This work addresses the high computational cost of reinforcement learning (RL) fine-tuning for large language models, which stems from the need for numerous rollouts, and the limitations of existing prompt selection strategies that either rely on expensive evaluations or fail to generalize to new prompts. To overcome these challenges, the authors propose GPS (Generalizable Prompt Selection), a framework that employs a lightweight generative model to perform Bayesian inference on prompt difficulty. GPS selects informative prompt batches for RL post-training by prioritizing prompts of moderate difficulty and ensuring historical diversity. Notably, GPS achieves the first online prompt selection method with cross-prompt generalization, leveraging optimization history as a shared prior. Experiments demonstrate that GPS significantly improves training efficiency, final model performance, and test-time compute allocation across multiple reasoning benchmarks.
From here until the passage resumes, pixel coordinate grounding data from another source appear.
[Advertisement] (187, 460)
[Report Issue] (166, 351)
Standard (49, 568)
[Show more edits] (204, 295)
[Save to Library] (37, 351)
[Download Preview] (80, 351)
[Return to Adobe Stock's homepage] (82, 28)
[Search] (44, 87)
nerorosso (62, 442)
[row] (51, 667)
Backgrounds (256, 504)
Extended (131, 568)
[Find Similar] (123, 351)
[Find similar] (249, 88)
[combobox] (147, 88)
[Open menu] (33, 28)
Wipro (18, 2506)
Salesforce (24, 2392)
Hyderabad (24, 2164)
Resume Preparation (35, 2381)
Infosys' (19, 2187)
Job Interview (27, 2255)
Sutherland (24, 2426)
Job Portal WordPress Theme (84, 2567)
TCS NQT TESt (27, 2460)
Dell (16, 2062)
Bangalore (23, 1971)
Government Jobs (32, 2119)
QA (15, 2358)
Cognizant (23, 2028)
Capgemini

Reinforcement learning enhances the reasoning capabilities of large language models but often involves high computational costs due to rollout-intensive optimization. Online prompt selection presents a plausible solution by prioritizing informative prompts to improve training efficiency. However, current methods either depend on costly, exact evaluations or construct prompt-specific predictive models lacking generalization across prompts. This study introduces Generalizable Predictive Prompt Selection (GPS), which performs Bayesian inference towards prompt difficulty using a lightweight generative model trained on the shared optimization history. Intermediate-difficulty prioritization and history-anchored diversity are incorporated into the batch acquisition principle to select informative prompt batches. The small predictive model also generalizes at test-time for efficient computational allocation. Experiments across varied reasoning benchmarks indicate GPS's substantial improvements in training efficiency, final performance, and test-time efficiency over superior baseline methods.